== SUPPLIED DATA

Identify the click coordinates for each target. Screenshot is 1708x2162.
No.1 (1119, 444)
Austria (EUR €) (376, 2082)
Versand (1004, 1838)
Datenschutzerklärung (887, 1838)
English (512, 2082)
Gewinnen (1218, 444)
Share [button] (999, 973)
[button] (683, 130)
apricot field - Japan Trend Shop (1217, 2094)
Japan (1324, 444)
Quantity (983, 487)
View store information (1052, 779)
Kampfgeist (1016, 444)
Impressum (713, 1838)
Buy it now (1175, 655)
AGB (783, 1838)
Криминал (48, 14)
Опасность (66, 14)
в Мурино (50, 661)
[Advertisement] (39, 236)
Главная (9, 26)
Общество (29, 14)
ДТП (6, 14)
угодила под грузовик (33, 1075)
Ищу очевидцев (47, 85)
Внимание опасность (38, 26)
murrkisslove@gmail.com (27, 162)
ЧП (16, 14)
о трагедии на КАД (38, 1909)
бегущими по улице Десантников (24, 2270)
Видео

====
== SUPPLIED DATA

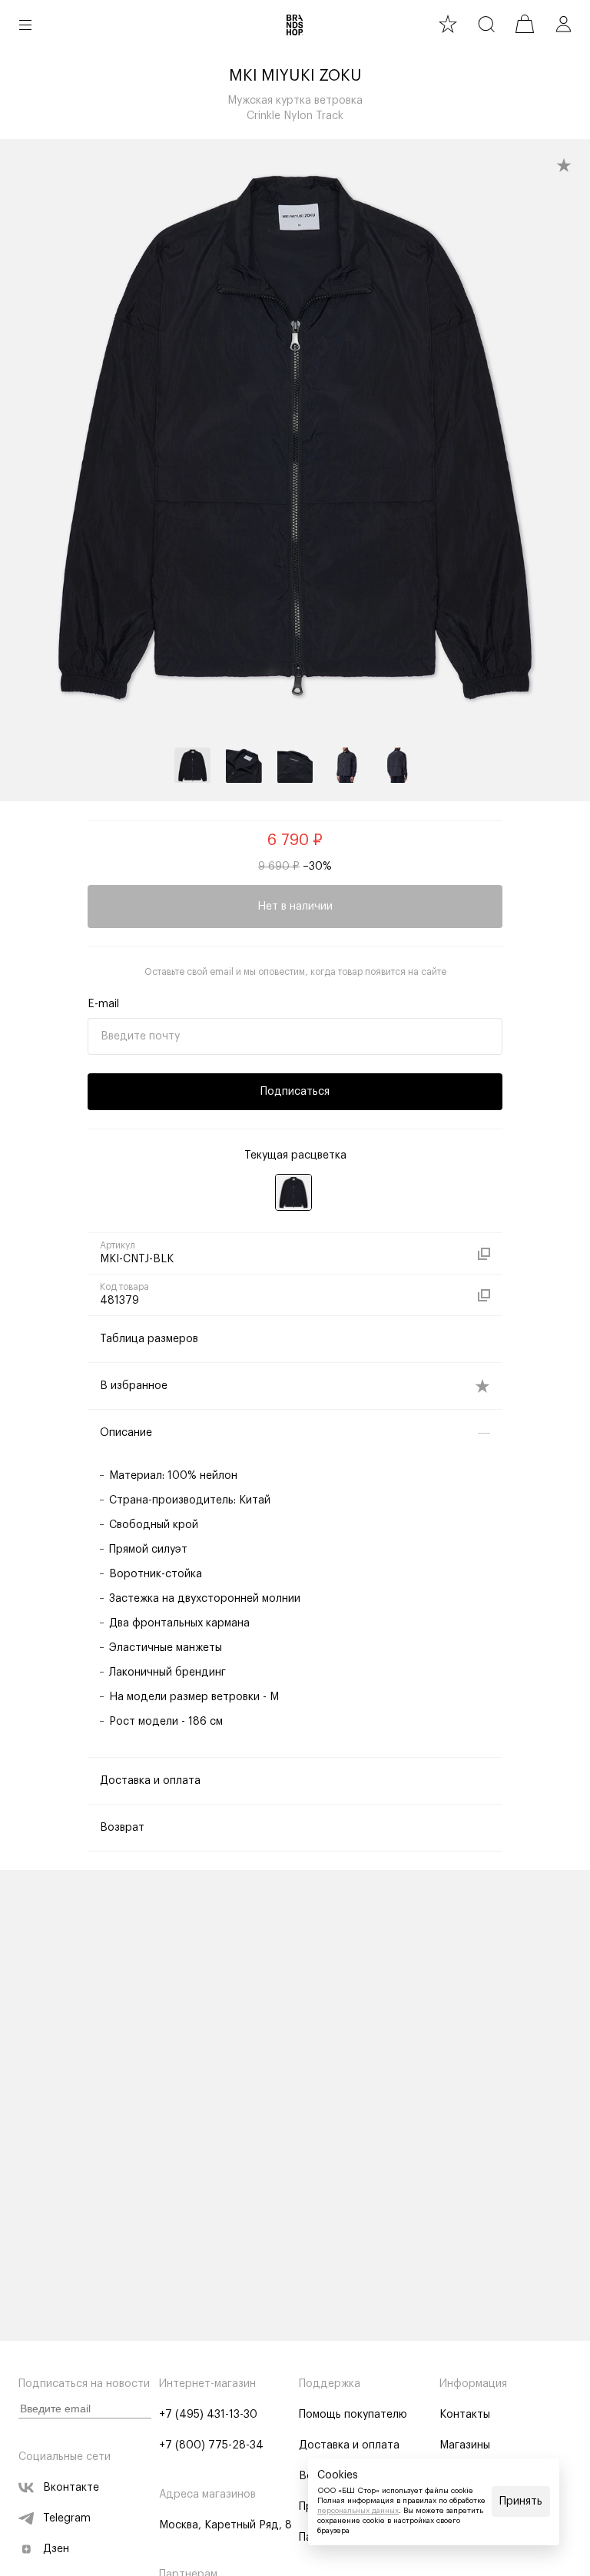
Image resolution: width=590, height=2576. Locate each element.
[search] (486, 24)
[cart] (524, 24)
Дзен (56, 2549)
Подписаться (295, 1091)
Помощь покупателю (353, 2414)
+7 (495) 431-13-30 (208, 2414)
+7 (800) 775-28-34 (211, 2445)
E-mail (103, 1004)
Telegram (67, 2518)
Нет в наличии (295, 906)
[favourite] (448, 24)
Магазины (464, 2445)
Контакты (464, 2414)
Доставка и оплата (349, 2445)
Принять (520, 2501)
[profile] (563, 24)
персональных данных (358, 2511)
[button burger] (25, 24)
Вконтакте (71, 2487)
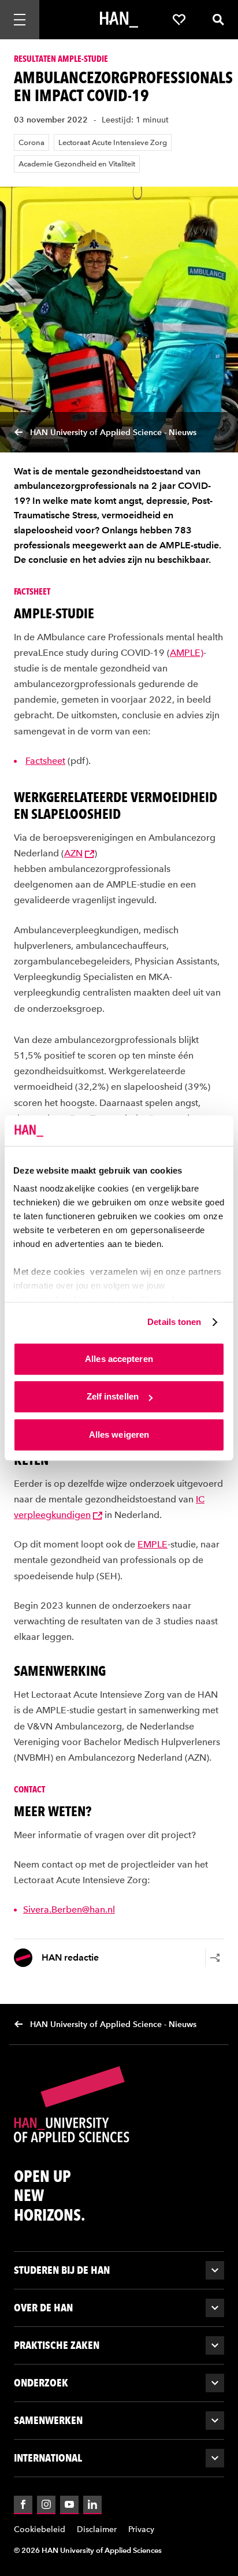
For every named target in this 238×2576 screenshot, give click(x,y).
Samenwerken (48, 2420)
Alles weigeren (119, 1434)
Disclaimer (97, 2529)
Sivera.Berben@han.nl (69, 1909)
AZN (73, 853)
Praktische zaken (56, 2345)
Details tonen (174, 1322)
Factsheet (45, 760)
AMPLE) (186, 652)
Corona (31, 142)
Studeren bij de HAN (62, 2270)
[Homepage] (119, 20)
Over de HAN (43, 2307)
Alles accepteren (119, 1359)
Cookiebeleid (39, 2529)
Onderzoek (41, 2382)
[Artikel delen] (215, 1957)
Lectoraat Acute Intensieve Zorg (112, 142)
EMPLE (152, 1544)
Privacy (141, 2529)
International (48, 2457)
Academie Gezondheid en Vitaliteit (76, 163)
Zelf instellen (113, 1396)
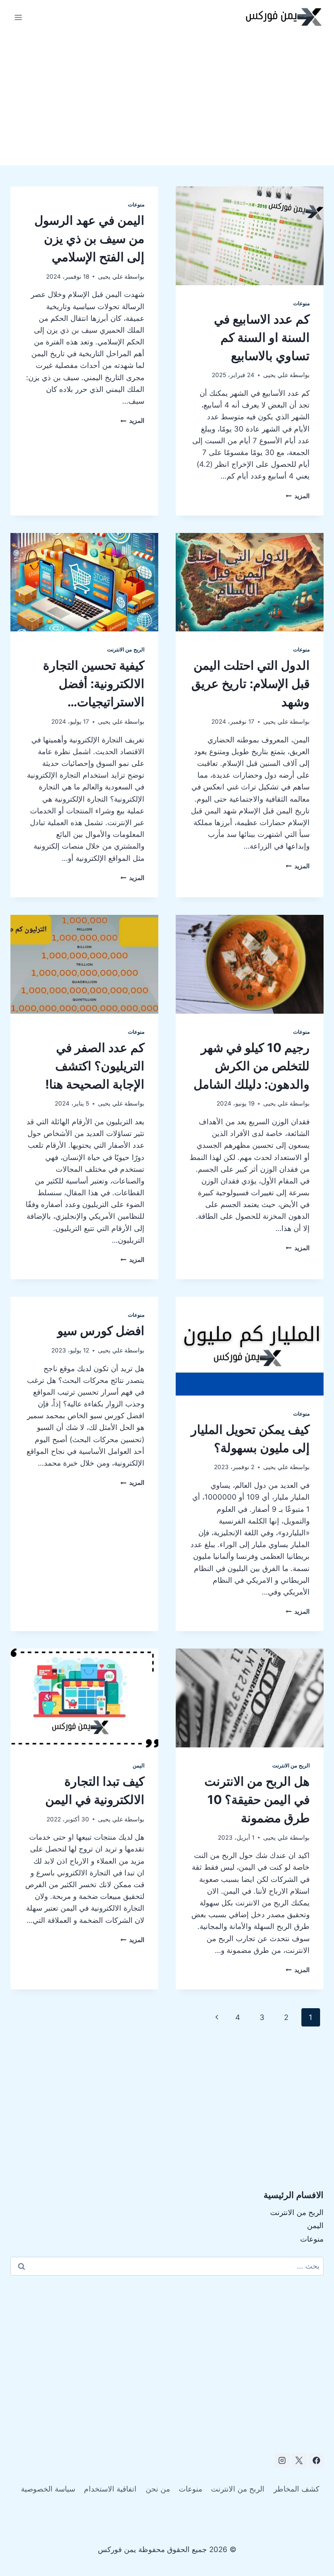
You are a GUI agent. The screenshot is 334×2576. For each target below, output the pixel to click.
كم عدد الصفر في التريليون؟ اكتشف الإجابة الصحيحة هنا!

====

*ACTION ITEM*
Once the line with "Academie Gezondheid en Vitaliteit (76, 163)" is found in the data above, reproduce it and each line after it exactly, through the line with "كم عدد الصفر". Omit the pictures.

*WRITTEN RESPONSE*
Academie Gezondheid en Vitaliteit (76, 163)
Zelf instellen (113, 1396)
You are a GUI agent. The screenshot is 334×2576. For each target below, output the pixel to click.
كم عدد الصفر في التريليون؟ اكتشف الإجابة الصحيحة هنا!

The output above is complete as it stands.